Jim Tew: Boy, I'll tell you and everyone else who's listening, it fits and starts. Got some seed packets but that's--
Kim: That's a start.
Jim: That's a start, but they're not in the ground yet. I could stand advice.
Kim: Let me give you some pointers here because I've been doing raised beds for quite a while, and there's a lot of advantages to doing them. I think you'll like growing your pollinator plants in a raised bed. Hi, I'm Kim Flottum.
Jim: I'm Jim Tew.
Kim: We're here today talking about growing a pollinator garden in your yard and we're going to look at raised beds this time. Here are some pointers on how you might want to proceed if you're thinking of doing this.
Introduction: You are listening to Honey Bee Obscura brought to you by Growing Planet Media, the folks behind Beekeeping Today Podcast. Each week on Honey Bee Obscura, hosts Kim Flottum and Jim Tew explore the complexities, the beauty, the fun, and the challenges of managing honeybees in today's world in an engaging and informative discussion meant for all beekeepers, long-timers, and those just starting their journey with bees. Sit back and enjoy the next several minutes as Kim and Jim explore all things, honey bees.
Jim: I need something simple. You and I have talked about this before, and you've given me some good pointers. I like the idea of keeping it simple. So much of beekeeping is not actually keeping bees, extracting honey isn't beekeeping and assembling equipment is not beekeeping. Putting in a raised flower bed is not beekeeping.

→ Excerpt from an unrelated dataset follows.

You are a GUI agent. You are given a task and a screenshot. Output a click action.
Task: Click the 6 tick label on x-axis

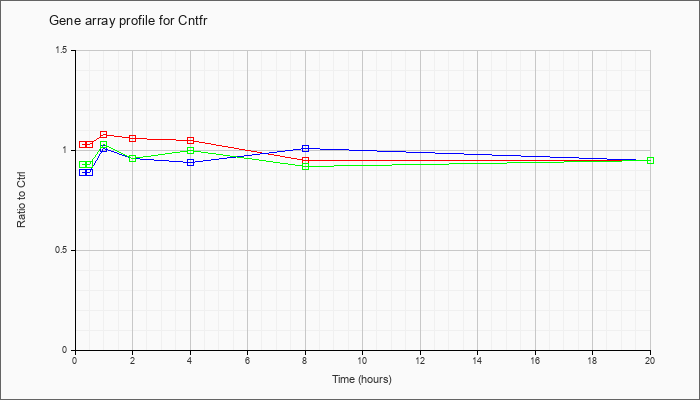[x=247, y=361]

I need something that I can do a good job of that's simple and for me fairly quick and that's where I'm hoping you're going to be going somewhere today.
Kim: It starts with the raised, like I said, I like raised beds because it's all in one spot. I don't have to go in a rototill, I don't have to weed, I don't have to do any of those things it's just sitting out there, out in the middle of the lawn next to a couple of apple trees that I've got. I'm always in favor of a raised bed. I'll tell you the company that I've been dealing with for a lot of years, and it's called Gardner Supply and you can find them on the web at gardners.com. They're only one of many. A lot of companies sell raised beds, but I like theirs just because I've been using them for a long time.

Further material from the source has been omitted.